:: Given passage ::
#####
Hollywood big guns are currently being held to task for years of unspoken sexual harrassment and abuse, and the latest name to be called out is One Tree Hill creator Mark Schwahn.
18 members of the teen series’ cast and crew – including stars Sophia Bush, Bethany Joy Lenz and Hilarie Burton – released a joint letter on Monday to state that they stand with writer Audrey Wauchope, who spoke out on Twitter on Saturday about Schwahn and his behaviour toward her and her writing partner, Rachel Specter. It’s harrowing stuff.
In light of the Andrew Kreisberg reporting, a couple thoughts about my first writing job that I’ve wanted to say for years but have never had the guts to. When I was 29 my writing partner @RachelSpecter and I were hired as staff writers.
— Audrey Wauchope Lieberstein (@audreyalison) November 12, 2017
To say we were excited was an understatement. To say we left that job demoralized and confused is also an understatement. One of the 1st things we were told was that the showrunner hired female writers on the basis of their looks. That’s why you’re here – he wants to fuck you.
— Audrey Wauchope Lieberstein (@audreyalison) November 12, 2017
Imagine feeling for the rest of your career that you’re possibly an imposter – that maybe just maybe you’re only here because you’re a body, not a mind. It creeps into your thoughts and keeps you up at night and makes you wonder.
— Audrey Wauchope Lieberstein (@audreyalison) November 12, 2017
Sometimes we wouldn’t luck out and he’d just squeeze his disgusting body in between us and put his arms around us, grinning. He pet hair. He massaged shoulders. I know he did more but not to me so they’re not my stories to share.
#####
Data excerpts
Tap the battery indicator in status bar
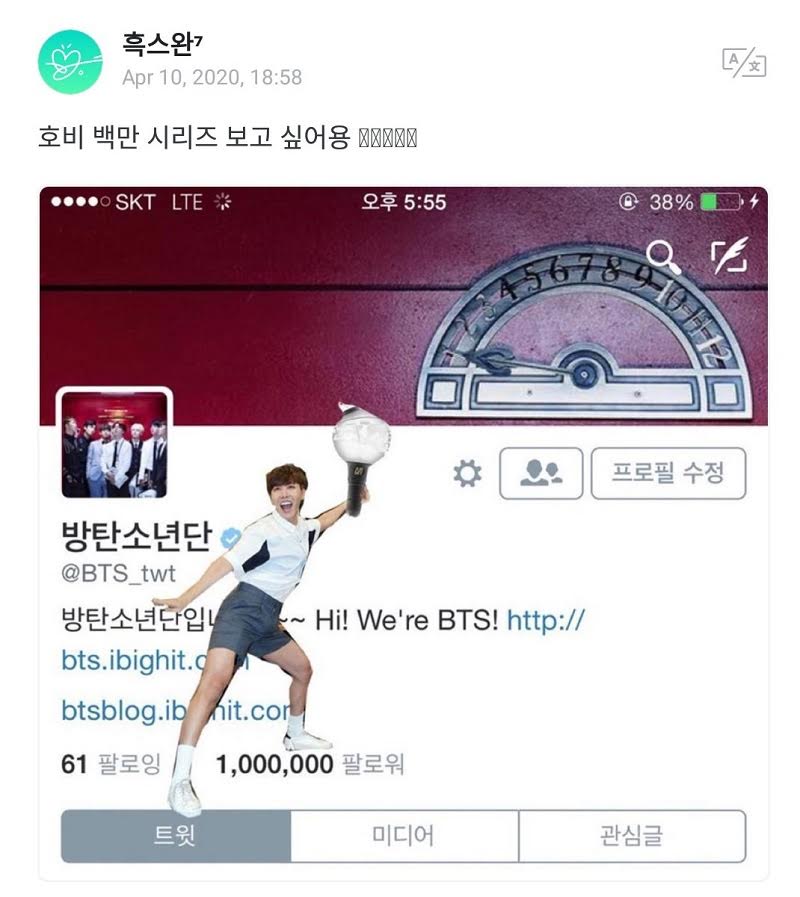This screenshot has height=897, width=800. [723, 202]
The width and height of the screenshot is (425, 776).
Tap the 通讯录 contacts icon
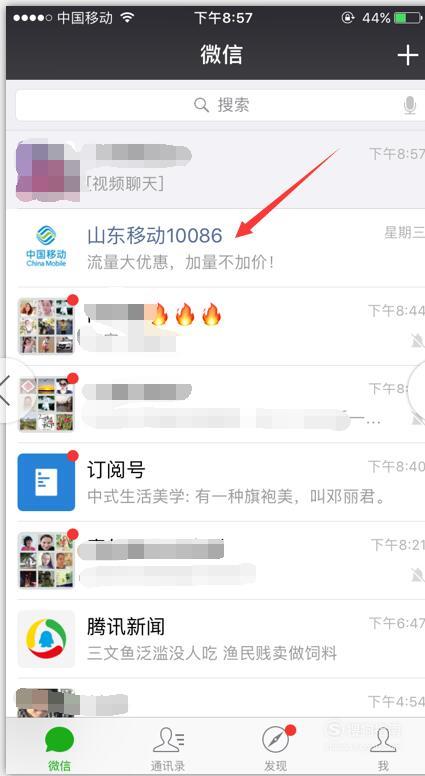coord(168,740)
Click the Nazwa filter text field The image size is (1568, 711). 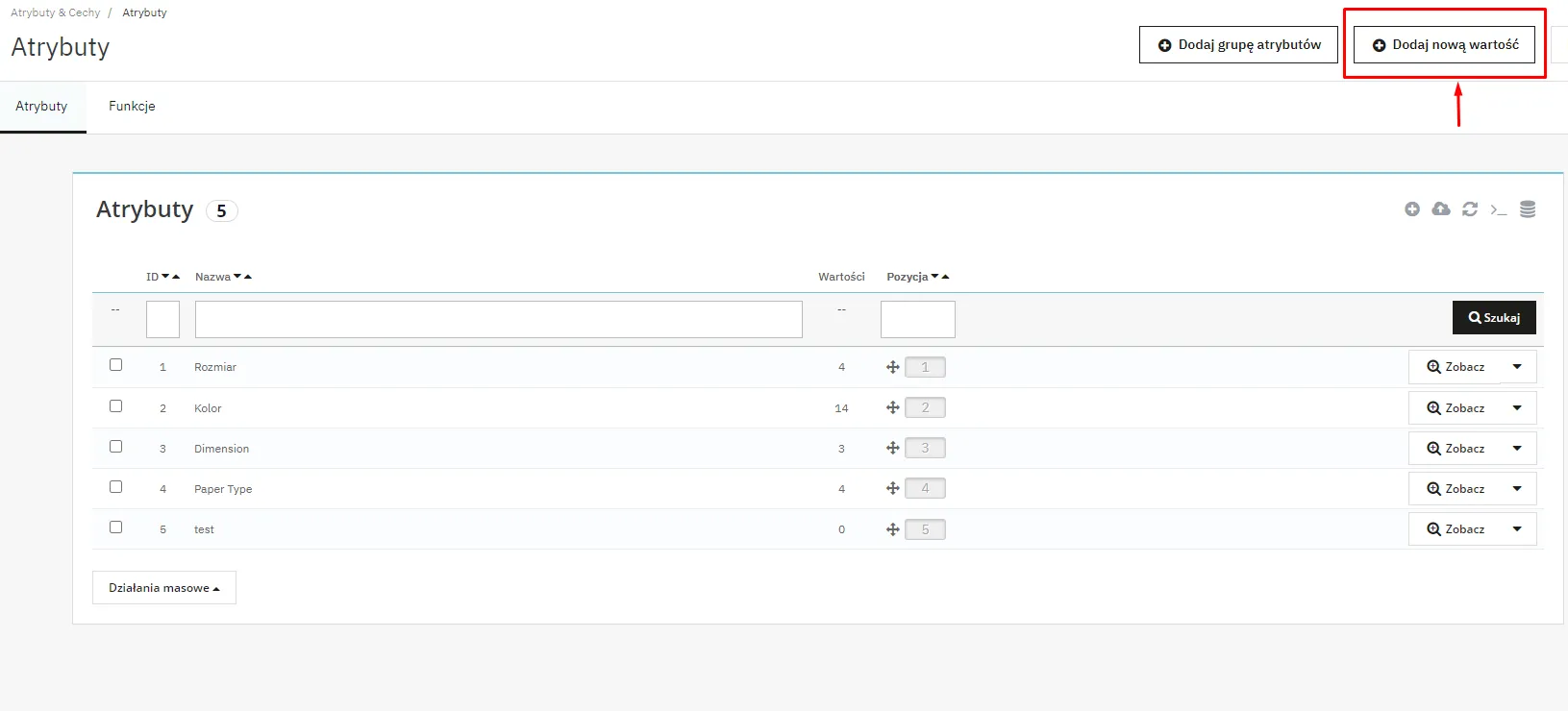pos(498,319)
#####
:: What to produce ::
Continue the article about the harassment allegations against One Tree Hill creator Mark Schwahn, picking up after its last sentence. The listing was taken from a source unrelated to the article.

:: Written response ::
— Audrey Wauchope Lieberstein (@audreyalison) November 12, 2017
Moving on. Men on staff were shown naked photos of on an actress he was having an affair with. Naked photos she didn’t know were being passed around . Naked photos they didn’t want to see. This is such a violation,both to the actress and to the men forced to look and participate
— Audrey Wauchope Lieberstein (@audreyalison) November 12, 2017
He’s a man in a position of power who was allowed to run a television show for years where this behavior continuously went on. I don’t blame the men on that staff – I truly believe they were also in a way victims of psychological abuse and didn’t know what to do.
— Audrey Wauchope Lieberstein (@audreyalison) November 12, 2017
That’s right. The show runner did not attend the mandatory sexual harassment meeting. I don’t blame the studio, I doubt they knew. I blame a system that allows one person to have so much power they can do whatever they want.
— Audrey Wauchope Lieberstein (@audreyalison) November 12, 2017
I write all this to say that there are trickle down psychological effects to all this bullshit and the town is littered with the collateral damage of abusers who have been given free reign. If you’re sitting on one of these staffs please know whatever you are feeling is real.
— Audrey Wauchope Lieberstein (@audreyalison) November 12, 2017
The letter backs up Wauchope’s statements and outlines that the behaviour was also toward cast and crew.
Many of us were, to varying degrees, manipulated psychologically and emotionally. More than one of us is still in treatment for post-traumatic stress. Many of us were put in uncomfortable positions and had to swiftly learn to fight back, sometimes physically, because it was made clear to us that the supervisors in the room were not the protectors they were supposed to be. Many of us were spoken to in ways that ran the spectrum from deeply upsetting, to traumatizing, to downright illegal. And a few of us were put in positions where we felt physically unsafe.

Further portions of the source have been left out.